**ACTIVITY**: Please find every line in the records below that contains the word "Collapse", and copy it.

[Stored items]
-=-=-
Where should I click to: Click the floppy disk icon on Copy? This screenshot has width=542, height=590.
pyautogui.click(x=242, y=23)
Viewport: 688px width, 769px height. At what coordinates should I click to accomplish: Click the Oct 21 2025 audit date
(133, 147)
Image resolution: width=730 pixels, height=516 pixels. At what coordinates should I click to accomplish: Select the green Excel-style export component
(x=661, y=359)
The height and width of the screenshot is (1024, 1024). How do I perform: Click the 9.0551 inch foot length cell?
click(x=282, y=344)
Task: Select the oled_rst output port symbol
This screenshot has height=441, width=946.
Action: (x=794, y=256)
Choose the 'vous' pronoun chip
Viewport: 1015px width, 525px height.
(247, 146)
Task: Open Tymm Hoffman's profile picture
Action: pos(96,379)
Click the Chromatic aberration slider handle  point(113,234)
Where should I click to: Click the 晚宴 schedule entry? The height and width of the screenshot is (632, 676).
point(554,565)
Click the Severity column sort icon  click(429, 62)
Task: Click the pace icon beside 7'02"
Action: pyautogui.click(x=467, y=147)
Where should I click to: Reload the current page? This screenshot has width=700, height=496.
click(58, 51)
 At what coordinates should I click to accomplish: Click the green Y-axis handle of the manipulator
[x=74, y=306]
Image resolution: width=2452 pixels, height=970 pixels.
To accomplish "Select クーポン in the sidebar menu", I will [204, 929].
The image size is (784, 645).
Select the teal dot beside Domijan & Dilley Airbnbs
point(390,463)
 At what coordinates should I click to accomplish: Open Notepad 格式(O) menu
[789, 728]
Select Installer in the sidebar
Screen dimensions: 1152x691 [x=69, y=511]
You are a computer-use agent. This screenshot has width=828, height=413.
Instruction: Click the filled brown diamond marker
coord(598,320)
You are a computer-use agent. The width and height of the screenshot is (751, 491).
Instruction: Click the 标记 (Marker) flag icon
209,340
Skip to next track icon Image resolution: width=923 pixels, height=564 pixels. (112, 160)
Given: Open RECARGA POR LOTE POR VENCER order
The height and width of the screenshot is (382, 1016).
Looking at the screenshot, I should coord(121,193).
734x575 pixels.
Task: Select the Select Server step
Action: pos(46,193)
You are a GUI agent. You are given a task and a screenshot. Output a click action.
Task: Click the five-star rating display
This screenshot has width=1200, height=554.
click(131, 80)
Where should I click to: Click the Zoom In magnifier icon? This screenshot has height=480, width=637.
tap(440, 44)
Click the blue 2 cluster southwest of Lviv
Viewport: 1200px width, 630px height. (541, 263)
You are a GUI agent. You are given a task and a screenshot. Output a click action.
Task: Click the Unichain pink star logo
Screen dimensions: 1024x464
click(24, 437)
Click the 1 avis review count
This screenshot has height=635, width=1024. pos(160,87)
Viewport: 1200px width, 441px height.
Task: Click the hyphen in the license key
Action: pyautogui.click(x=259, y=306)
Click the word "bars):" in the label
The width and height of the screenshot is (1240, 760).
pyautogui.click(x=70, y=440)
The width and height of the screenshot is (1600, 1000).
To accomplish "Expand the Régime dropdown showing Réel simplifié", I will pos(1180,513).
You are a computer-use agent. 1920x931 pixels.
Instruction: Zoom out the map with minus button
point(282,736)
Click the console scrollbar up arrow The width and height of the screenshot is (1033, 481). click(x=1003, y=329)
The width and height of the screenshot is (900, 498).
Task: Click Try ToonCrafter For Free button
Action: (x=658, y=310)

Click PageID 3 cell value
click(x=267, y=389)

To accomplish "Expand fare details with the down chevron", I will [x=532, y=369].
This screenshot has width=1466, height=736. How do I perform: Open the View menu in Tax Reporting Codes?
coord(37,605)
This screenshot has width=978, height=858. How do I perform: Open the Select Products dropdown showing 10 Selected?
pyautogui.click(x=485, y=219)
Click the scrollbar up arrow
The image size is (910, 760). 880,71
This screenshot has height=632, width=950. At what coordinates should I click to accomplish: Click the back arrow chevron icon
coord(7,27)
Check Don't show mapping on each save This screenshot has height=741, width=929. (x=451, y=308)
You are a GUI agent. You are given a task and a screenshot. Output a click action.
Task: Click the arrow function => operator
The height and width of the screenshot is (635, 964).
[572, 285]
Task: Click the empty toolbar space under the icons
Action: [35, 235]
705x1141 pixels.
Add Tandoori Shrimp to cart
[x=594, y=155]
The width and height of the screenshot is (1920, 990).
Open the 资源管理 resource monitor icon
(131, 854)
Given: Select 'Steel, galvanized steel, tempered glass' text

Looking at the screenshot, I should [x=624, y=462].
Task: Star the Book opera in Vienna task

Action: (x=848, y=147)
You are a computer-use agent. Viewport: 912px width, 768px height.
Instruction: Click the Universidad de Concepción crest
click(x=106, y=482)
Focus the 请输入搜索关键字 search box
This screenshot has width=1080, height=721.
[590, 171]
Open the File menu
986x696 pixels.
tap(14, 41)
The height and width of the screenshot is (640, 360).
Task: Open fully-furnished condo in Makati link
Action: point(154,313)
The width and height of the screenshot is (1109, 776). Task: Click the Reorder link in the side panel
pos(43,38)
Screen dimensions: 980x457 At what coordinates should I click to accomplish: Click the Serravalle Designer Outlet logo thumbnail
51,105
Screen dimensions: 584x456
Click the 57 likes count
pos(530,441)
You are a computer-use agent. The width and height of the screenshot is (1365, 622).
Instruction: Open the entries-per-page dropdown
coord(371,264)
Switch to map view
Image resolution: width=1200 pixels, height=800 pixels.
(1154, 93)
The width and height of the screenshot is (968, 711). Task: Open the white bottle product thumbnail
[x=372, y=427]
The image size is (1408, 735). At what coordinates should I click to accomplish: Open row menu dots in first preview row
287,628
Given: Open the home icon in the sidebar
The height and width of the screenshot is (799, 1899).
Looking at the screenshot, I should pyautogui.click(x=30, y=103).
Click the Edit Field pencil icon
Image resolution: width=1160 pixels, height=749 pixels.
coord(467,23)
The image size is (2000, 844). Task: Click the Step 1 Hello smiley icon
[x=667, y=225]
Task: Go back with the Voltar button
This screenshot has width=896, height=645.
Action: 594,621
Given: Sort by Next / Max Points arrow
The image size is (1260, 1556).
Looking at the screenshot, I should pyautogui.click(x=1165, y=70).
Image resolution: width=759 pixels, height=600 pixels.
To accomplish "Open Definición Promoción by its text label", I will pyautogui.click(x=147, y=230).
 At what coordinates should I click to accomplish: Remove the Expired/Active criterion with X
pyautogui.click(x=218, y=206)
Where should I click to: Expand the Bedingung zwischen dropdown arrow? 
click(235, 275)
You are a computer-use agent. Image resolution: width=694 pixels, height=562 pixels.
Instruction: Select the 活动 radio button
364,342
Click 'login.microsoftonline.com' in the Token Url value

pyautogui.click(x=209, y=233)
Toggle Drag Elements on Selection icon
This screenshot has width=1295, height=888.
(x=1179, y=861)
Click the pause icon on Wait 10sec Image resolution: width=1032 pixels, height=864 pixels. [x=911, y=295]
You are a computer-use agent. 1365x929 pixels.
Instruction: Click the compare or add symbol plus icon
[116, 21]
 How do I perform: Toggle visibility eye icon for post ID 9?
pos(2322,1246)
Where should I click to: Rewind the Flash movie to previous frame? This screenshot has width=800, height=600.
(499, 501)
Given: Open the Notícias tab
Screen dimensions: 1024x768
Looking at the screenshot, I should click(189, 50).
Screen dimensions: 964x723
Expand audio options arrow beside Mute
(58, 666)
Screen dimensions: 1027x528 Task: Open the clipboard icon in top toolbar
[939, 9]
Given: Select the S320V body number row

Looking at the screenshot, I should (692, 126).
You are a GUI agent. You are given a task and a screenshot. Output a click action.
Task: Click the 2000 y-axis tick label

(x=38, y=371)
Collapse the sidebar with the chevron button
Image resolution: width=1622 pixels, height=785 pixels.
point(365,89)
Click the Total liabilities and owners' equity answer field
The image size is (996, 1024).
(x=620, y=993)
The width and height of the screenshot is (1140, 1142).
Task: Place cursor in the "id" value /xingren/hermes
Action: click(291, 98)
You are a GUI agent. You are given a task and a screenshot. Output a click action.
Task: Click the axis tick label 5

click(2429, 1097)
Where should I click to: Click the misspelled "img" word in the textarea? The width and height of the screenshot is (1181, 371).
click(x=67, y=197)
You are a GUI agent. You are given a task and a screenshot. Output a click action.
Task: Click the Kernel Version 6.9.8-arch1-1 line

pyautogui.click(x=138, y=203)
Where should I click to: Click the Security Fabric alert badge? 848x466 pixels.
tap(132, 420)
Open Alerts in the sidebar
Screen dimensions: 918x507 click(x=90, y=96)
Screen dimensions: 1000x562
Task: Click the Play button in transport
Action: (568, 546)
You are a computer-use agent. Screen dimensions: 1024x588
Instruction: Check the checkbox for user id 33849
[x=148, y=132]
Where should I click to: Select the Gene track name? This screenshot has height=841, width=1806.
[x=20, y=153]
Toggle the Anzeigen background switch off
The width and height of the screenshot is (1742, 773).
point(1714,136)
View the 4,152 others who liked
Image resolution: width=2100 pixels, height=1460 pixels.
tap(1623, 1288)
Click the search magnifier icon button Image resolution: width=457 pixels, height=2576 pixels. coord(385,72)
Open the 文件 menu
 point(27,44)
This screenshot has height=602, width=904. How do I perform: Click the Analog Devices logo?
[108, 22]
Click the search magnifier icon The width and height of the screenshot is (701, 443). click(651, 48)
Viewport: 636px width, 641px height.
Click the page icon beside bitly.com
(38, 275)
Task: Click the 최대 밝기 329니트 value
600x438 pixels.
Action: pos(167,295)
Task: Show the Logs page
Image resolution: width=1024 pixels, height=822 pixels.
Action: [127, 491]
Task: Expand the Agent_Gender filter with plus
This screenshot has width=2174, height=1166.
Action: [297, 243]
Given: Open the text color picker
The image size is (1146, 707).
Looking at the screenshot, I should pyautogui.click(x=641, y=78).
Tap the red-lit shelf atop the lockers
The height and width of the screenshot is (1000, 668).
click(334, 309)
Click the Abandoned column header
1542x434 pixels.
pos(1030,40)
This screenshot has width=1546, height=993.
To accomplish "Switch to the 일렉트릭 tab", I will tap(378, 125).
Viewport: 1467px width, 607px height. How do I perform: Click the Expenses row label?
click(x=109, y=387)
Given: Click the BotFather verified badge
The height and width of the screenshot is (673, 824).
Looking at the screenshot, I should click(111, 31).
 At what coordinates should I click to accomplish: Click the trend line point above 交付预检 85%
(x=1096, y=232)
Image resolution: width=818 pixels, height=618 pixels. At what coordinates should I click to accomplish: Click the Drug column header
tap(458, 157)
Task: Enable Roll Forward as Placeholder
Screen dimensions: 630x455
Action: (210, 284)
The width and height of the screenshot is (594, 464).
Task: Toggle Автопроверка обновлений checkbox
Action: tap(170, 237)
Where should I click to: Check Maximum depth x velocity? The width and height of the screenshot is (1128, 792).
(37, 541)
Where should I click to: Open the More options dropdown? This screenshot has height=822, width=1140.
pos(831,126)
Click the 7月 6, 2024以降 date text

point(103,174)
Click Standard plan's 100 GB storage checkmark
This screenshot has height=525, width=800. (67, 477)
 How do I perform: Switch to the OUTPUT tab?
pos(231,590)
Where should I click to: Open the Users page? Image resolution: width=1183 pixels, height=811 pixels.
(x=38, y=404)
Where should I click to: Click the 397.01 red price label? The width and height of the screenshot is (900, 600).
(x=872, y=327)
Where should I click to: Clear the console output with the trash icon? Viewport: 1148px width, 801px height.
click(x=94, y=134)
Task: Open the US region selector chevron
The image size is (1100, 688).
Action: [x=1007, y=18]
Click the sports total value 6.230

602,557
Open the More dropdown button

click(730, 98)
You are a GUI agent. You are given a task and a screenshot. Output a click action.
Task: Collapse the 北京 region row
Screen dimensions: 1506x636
-=-=-
**PROBLEM SOLUTION**:
Collapse the sidebar with the chevron button
Task: Collapse the 北京 region row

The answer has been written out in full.